Immediately prior to federation we had seven local makers in the colony.
Many went bust, and it wasn't always a result of free and fair trade.
In one case, a mainland firm made a deliberate decision to destroy Tasmanian producers by selling product at a price below the manufacturing cost.
They reckoned, however, without Launceston's own R Miller & Co.
Richard Miller arrived in Launceston in the 1870s, after migrating from Lancashire to Victoria in 1862 and working for a large soapmaker in Melbourne.
He began here at Henry Kenyon's Launceston Soap & Candle factory in Brisbane St.
In 1878, when Kenyon indicated he would be selling up, Miller set up the New Soap & Candle factory in Margaret Street, in Mr Button's former tannery.
He advertised "all kinds of yellow soap, blue mottle, borax soap for wool washing and purified candles".
He did well, expanding the business into soda production and taking over competitors in Launceston, Spreyton and Hobart, and having four factories by 1883.
In 1886 he bought the Margaret Street site and built a new factory on it.
Richard Miller died in 1890, but his sons George and John carried on and proved to be chips off the old block.
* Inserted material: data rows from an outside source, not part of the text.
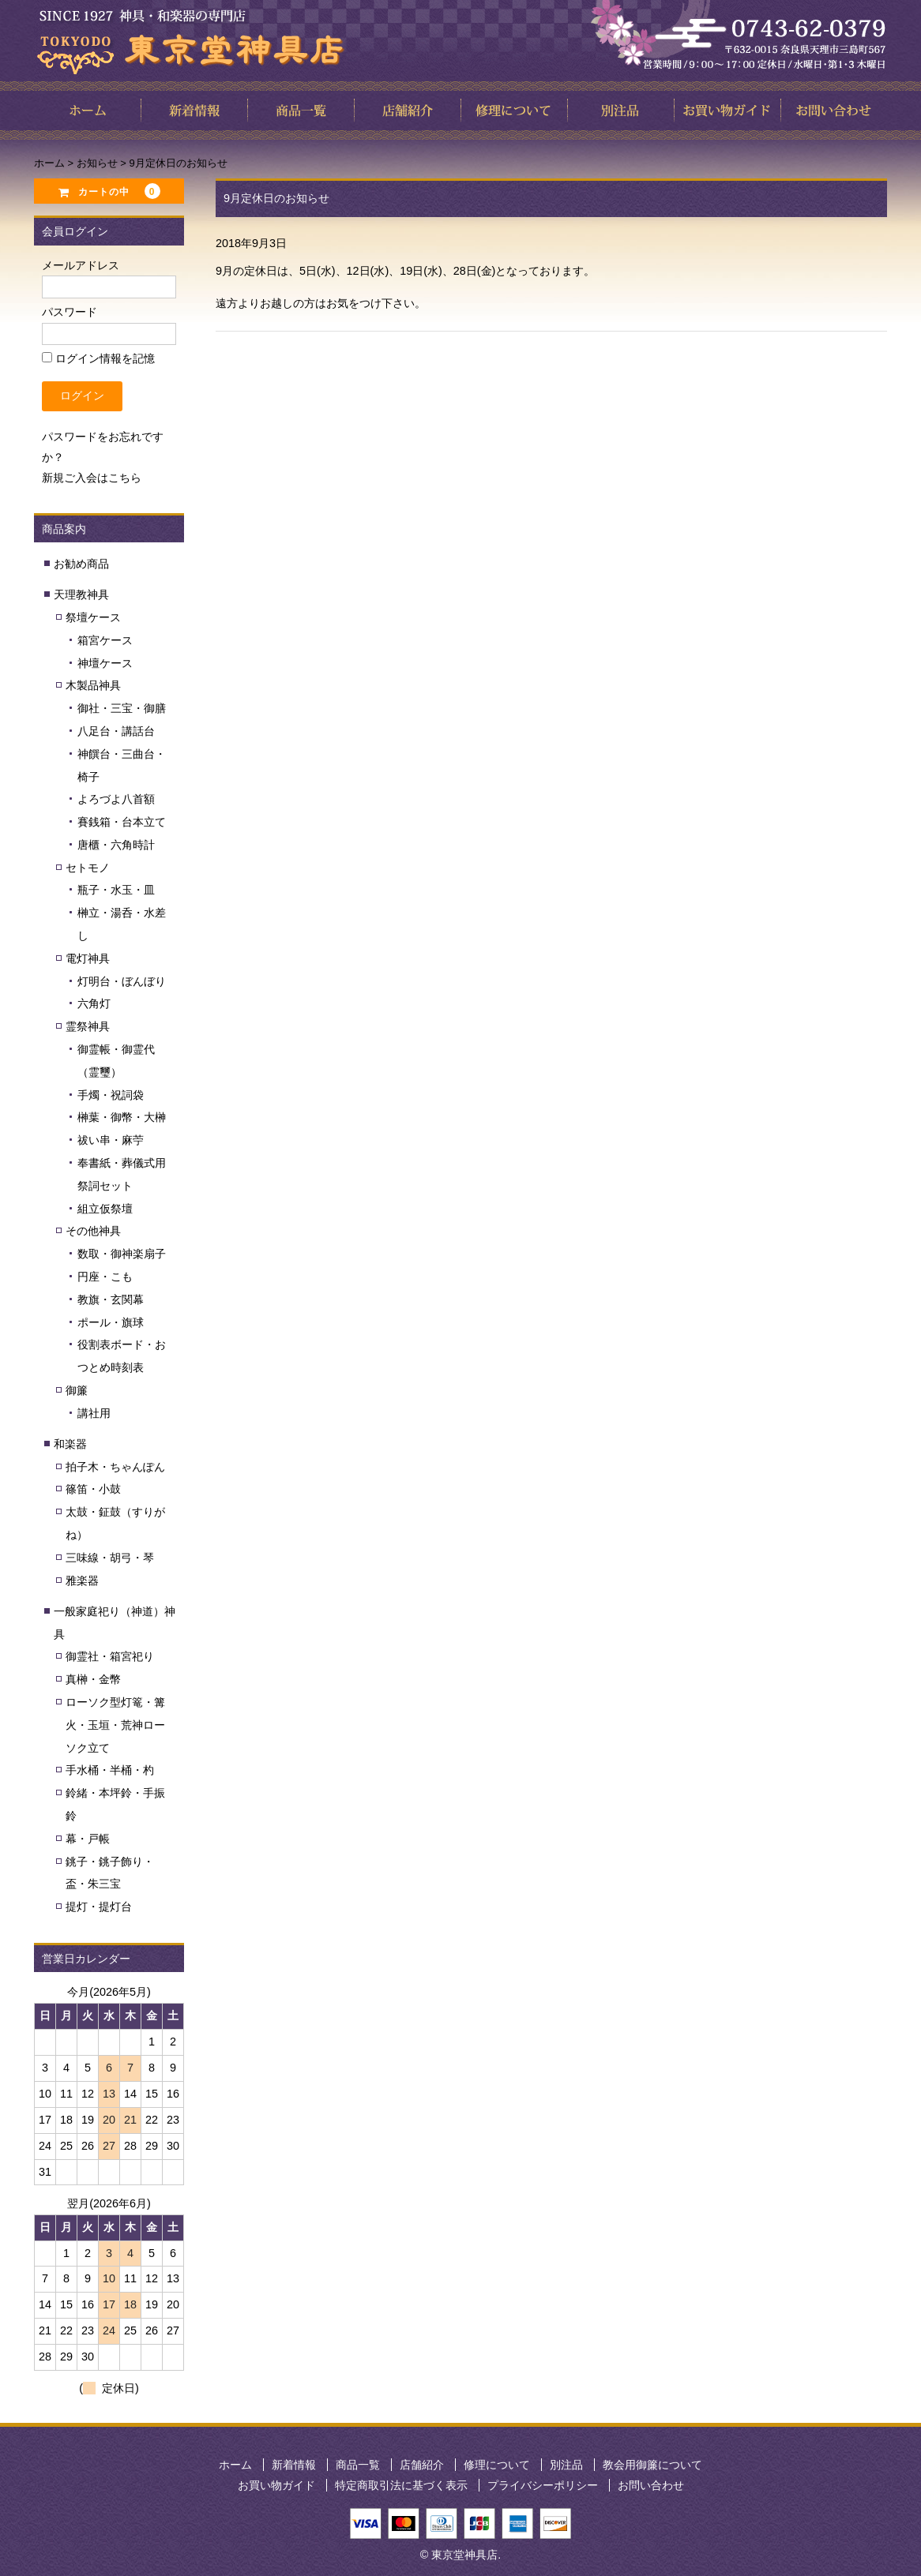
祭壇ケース (93, 617)
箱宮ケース (105, 640)
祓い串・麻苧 (110, 1140)
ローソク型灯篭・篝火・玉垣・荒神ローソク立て (115, 1725)
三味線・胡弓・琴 (110, 1557)
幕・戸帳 (88, 1838)
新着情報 (294, 2464)
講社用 (94, 1413)
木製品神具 (93, 685)
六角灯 (94, 1003)
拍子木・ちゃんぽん (115, 1466)
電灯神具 (88, 958)
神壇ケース (105, 663)
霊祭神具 (88, 1026)
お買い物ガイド (276, 2485)
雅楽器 (82, 1580)
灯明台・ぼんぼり (121, 981)
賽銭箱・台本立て (121, 822)
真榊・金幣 (93, 1679)
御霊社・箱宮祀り (110, 1656)
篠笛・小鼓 (93, 1489)
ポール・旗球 (110, 1322)
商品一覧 (358, 2464)
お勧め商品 (81, 563)
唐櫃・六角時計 (116, 844)
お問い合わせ (651, 2485)
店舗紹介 (422, 2464)
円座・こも (105, 1276)
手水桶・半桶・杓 (110, 1770)
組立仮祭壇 (105, 1208)
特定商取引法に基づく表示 (401, 2485)
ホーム (235, 2464)
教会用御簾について (652, 2464)
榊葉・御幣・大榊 (121, 1117)
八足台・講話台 (116, 731)
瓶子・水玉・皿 (116, 889)
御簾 (77, 1390)
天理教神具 (81, 594)
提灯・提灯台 (99, 1906)
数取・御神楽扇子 (121, 1253)
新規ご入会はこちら (91, 477)
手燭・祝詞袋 (110, 1095)
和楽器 (70, 1444)
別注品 (566, 2464)
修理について (497, 2464)
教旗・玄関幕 (110, 1299)
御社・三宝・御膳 (121, 708)
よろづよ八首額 (116, 799)
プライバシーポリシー (542, 2485)
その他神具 (93, 1230)
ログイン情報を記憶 (98, 358)
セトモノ (88, 867)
George ran the Launceston operation, while John moved down to Hobart.
It was they, after federation, who saved local manufacturing with a clever bit of business.
When they became aware that mainland manufacturers were dumping product here below cost, they contracted with a big Melbourne maker for a very large order, delivered to Hobart.
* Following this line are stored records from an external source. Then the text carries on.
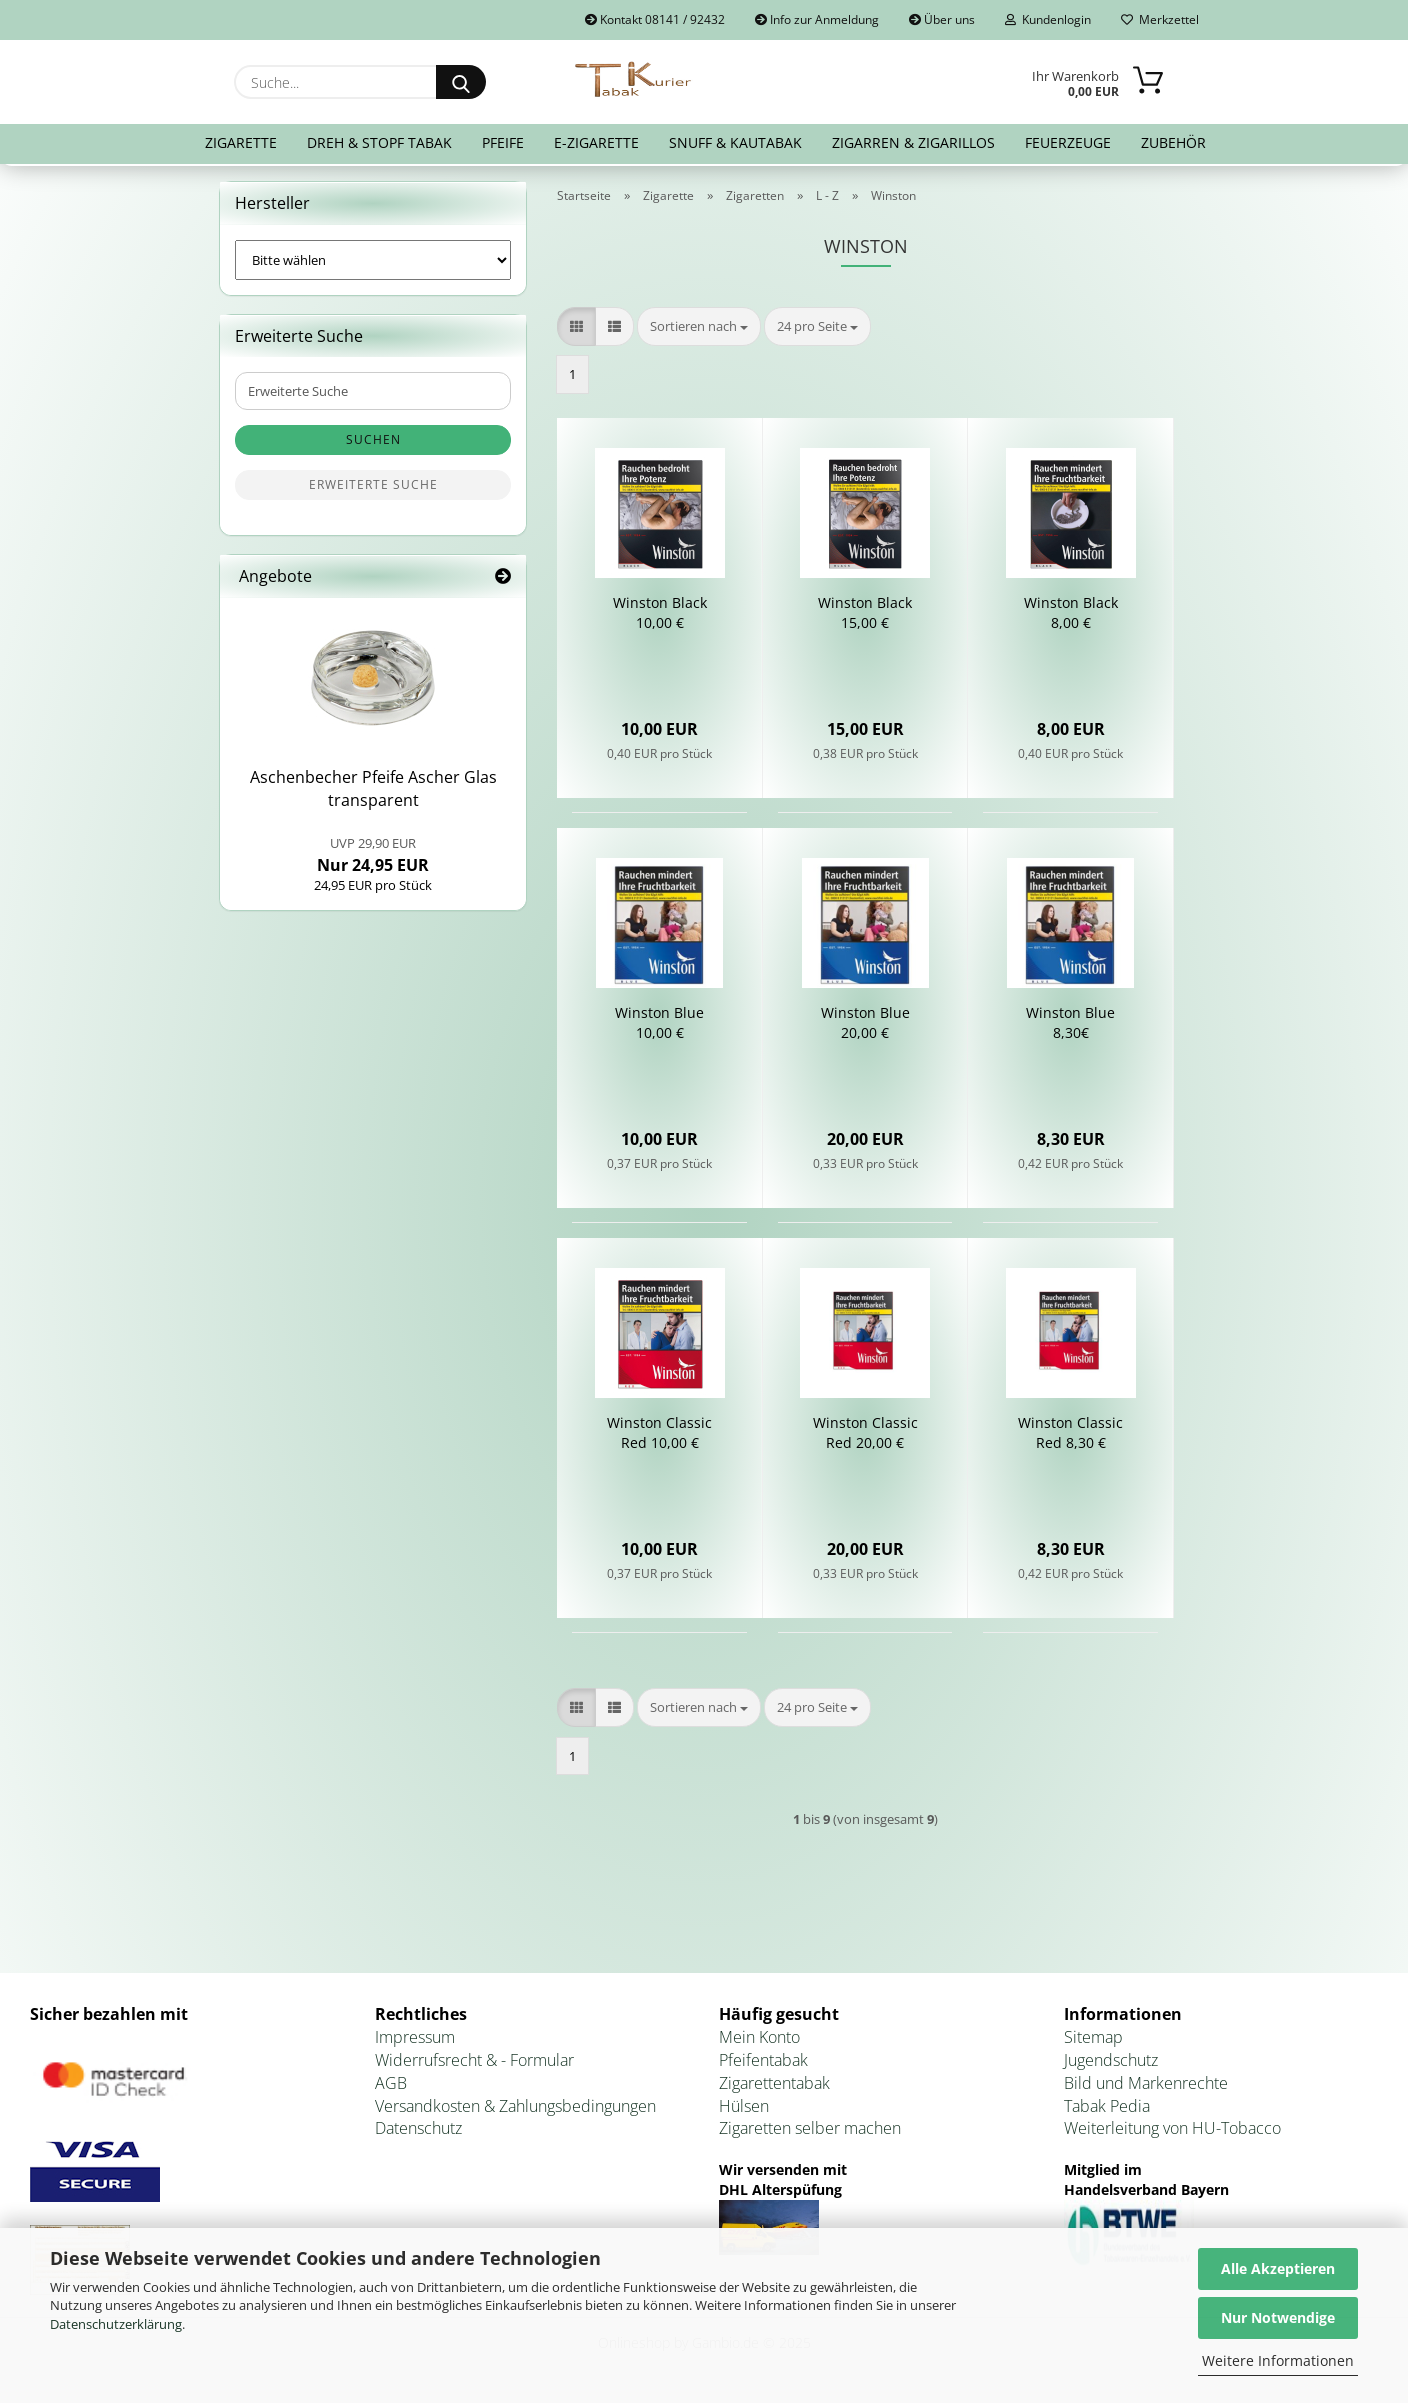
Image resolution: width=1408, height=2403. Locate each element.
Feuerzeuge (1068, 142)
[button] (576, 330)
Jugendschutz (1111, 2064)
Suspecting nothing and intent on doing their evil deeds, the mainland company duly delivered the product to the Hobart wharf.
The Millers then put it straight back on the ship and returned it to Melbourne, where they sold it at the same price they'd paid, which was of course under the manufacturing cost.
The Melbourne firm was horrified.
Finding that they were suddenly undercut in their own market by their own product, they quickly came to terms with the Millers, agreeing there would be no more dumping in Tasmania.
Thus it was that R Miller & Co survived, and in doing so they saved the local industry, including the Tasmanian Soap and Candle Company, which they'd just taken over.
At the 1920 Hobart Show they had a large R Miller & Co exhibit with locally made Tasma and Marvel brand soaps, including sandsoap.
The company's independent story ended in 1924, when they sold out to Kitchen & Sons, who took on John Miller's son as their state manager.
It later became Lever and Kitchen, which is a familiar name to us all today.